I understand why so many people not typically interested in competitive first-person shooters are interested in Overwatch (opens in new tab)—the diverse set of characters, their cosplay-ready outfits, the lighthearted Pixar-hued presentation, and so on. But now I finally know where my interest begins: a pavlovian response to beer.
According to this post on the Overwatch subreddit (opens in new tab), the Overwatch visual source book (it comes with the collector's edition) digs into how the hit-confirmation sound was made. Over the course of several weeks of hoppy fermentation, it turns out. That’s the sound of a beer bottle opening, chopped and screwed a bit.
Here’s the full quote:
“Another extremely challenging sound is the ‘hit-pip.’ When you hit someone, you need to know you made contact. The sound needs to cut through the mix but not feel like it comes from any hero. It went through tons of iteration. Finally, one night I thought, ‘It should be satisfying to hit an enemy.’ Just think about what's satisfying: beer. So I literally opened a beer bottle. Pssht. The sound is reversed and tweaked a little, but that sound is our hit-pip.”

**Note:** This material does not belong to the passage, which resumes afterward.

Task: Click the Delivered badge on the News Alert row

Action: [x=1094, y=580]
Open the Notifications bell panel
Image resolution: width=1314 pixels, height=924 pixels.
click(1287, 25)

I was skeptical at first (we are taking this redditor's word), but the hit-pip sounds exactly as described, even if it isn’t always high in the chaotic sound mix. Take a gander at this clip from early on in the beta—skip to 2:40.
This version of the tutorial is pretty dated, and there’s no new sound for headshots yet, but the crisp sound of imminent alcohol is much easier to make out. Blizzard is known for their chunky, delicious aural and visual feedback, so it’s a bit surprising to learn such a slight feedback response has such a high ABV.